-- MATERIAL FOR THIS TASK --
<<<<

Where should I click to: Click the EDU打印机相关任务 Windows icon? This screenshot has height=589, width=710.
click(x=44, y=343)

>>>>
<<<<

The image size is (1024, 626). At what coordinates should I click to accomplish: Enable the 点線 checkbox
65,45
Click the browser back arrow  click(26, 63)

>>>>
<<<<

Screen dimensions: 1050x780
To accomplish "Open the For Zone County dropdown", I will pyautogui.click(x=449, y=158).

>>>>

-- WHAT TO DO --
Copy the records exactly, from the line with "Where should I" up to and including the line with "click(x=44, y=343)".

-- CORRECT RESULT --
Where should I click to: Click the EDU打印机相关任务 Windows icon? This screenshot has height=589, width=710.
click(x=44, y=343)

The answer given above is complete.